Applying the A* Algorithm to the 2x2 Rubik's Cube: The 2x2 Rubik's Cube, also known as the Pocket Cube, has eight corner pieces that can be rearranged in various ways. Each corner can be rotated 90 degrees clockwise or counterclockwise. Although simpler than its larger counterpart, the Pocket Cube still presents a non-trivial challenge.

To apply the A* algorithm to solve the 2x2 Rubik's Cube, we need to define the state space, the goal state, and the heuristic function. In this case, the state space represents the different possible configurations of the cube, and the goal state is simply the solved configuration.

Heuristic Function: The heuristic function is crucial for guiding the A* algorithm towards the goal state efficiently. For the 2x2 Rubik's Cube, an effective heuristic function could be the count of misplaced corner pieces. This heuristic estimates the number of moves required to reach the goal state. While this heuristic is not admissible (it may overestimate the actual cost), it still provides a good approximation and allows for efficient exploration of the search space.

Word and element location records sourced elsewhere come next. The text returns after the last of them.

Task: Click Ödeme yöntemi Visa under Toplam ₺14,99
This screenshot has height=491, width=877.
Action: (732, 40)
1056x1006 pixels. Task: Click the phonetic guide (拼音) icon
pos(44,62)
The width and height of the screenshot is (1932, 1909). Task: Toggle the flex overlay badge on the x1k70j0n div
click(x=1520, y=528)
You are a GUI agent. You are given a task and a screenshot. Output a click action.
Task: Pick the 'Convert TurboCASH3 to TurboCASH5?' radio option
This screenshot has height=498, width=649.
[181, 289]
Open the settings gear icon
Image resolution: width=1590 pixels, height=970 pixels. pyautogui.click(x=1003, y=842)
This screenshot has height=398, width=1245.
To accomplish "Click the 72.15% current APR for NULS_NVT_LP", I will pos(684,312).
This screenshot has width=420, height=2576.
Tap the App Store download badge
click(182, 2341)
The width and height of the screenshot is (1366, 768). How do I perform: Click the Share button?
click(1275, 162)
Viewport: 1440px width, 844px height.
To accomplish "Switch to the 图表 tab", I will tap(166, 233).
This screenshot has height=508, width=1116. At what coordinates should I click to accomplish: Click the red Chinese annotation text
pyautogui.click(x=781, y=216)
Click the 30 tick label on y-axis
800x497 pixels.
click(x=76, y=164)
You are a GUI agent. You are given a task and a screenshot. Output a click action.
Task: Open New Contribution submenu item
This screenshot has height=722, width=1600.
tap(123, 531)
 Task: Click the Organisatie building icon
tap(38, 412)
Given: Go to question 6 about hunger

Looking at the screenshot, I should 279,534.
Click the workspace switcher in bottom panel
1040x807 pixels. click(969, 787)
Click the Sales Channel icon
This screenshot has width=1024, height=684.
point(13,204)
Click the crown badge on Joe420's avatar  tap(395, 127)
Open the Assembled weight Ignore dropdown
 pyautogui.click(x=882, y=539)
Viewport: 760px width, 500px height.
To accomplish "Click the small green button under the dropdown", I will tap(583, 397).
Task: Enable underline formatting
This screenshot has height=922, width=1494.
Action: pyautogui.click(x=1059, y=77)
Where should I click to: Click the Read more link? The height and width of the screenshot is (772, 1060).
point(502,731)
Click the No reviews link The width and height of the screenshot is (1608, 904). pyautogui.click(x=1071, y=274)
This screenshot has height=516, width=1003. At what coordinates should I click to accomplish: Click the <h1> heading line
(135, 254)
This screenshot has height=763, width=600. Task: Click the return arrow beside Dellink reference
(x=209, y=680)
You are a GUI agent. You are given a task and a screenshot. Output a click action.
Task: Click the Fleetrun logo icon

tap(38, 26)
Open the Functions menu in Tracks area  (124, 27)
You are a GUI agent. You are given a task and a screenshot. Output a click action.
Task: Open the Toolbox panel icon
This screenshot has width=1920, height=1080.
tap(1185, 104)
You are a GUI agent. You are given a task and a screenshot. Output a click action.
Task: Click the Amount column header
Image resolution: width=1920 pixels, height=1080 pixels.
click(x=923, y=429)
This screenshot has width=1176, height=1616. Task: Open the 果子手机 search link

A* Algorithm Steps for the 2x2 Rubik's Cube: 

1. Define the initial state and the goal state.
2. Create an open set to store states to be explored and a closed set to store visited states.
3. Set the initial state as the starting point and initialize the open set.
4. While the open set is not empty: Select the state with the lowest estimated cost from the open set.
5. If the selected state is the goal state, the solution is found.
6. Generate all possible successor states from the selected state.
7. For each successor state: Calculate the estimated cost using the heuristic function.
8. If the state is not in the open or closed set, add it to the open set.
9. If the open set is empty and no solution is found, the cube is unsolvable.

While we have focused on applying the A* algorithm to the 2x2 Rubik's Cube in this blog post, it's worth noting that the algorithm can also be adapted for larger Rubik's Cubes and other similar puzzles. With the right state representation and appropriate heuristic function, the A* algorithm offers an elegant solution to a wide range of challenging puzzles.

In the next part we will dive headfirst into the astonishing world of Java as we unravel the mysteries of a 2x2 cube and the A* algorithm.

Side note-3: This blog post is a little technical just to establish my credibility as a blogger since my previous posts were as authentic and genuine as a politicians promise.